# unfair income taxes on your medicare premiums



## chessman (Jun 21, 2014)

When I did my income taxes this year, I learned about how my medicare premiums work tax-wise.  I did not get to deduct them, because they are not deducted pretax on the 1099-r reporting form.  Between my wife's supplemental insurance and both of our medicare premiums, there was a good chunk of change that was taxed.

When I worked, my share of health-care insurance premiums were deducted pre-tax, and self-employed taxpayers have line 29 to report health-care premiums.

Currently, you can itemize medicare premiums, but it only works if itemizing works for you and you have enough medical bills to qualify.  Itemizing doesn't work for me.
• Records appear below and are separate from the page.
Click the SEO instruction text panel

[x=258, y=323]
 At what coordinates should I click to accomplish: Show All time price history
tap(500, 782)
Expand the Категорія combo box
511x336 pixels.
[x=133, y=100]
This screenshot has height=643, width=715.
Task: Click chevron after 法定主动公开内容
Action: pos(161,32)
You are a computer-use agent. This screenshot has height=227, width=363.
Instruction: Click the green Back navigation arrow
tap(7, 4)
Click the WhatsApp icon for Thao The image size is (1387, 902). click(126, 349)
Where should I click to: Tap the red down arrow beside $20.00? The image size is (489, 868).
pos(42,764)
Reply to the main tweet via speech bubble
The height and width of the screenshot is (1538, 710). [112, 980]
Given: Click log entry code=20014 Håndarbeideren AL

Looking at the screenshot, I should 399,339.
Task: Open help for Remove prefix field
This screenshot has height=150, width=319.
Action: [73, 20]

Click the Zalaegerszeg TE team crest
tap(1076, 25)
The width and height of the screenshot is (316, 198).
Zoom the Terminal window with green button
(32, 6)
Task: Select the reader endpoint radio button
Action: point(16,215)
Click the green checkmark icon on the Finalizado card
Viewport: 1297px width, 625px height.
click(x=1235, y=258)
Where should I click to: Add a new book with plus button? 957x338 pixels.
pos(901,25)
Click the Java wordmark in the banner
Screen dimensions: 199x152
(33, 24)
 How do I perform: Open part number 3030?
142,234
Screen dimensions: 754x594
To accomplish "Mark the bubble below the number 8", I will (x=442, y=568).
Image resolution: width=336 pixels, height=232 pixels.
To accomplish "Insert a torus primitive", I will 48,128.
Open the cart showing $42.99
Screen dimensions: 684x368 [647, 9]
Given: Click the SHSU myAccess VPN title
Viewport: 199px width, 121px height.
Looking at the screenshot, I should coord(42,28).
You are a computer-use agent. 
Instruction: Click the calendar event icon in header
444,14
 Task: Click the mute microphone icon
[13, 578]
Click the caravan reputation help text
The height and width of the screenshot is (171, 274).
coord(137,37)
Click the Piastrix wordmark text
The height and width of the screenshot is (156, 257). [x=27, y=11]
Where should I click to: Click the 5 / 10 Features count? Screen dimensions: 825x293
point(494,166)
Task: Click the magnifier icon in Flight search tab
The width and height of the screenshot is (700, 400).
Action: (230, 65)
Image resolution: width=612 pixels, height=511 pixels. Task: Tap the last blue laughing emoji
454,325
I wrote to my congressional represetatives, and recommended that senior taxpayers should at least get to deduct healthcare premiums on line 29.  I ask you to also write to your congressmen or congresswomen and ask for a tax break on your medicare premiums.


----------



## Son_of_Perdition (Jun 21, 2014)

never mind


----------



## mathjak107 (Aug 19, 2019)

medicare premiums are no different then any other health insurance premiums .. they get lumped in with all your medical expenses and if you can itemize it you  can get a deduction ...if the standard deduction is higher then you are already being compensated  for it by flying the empty seats .

the standard deductions give many back money they never spent in the first place when the standard deduction is higher


----------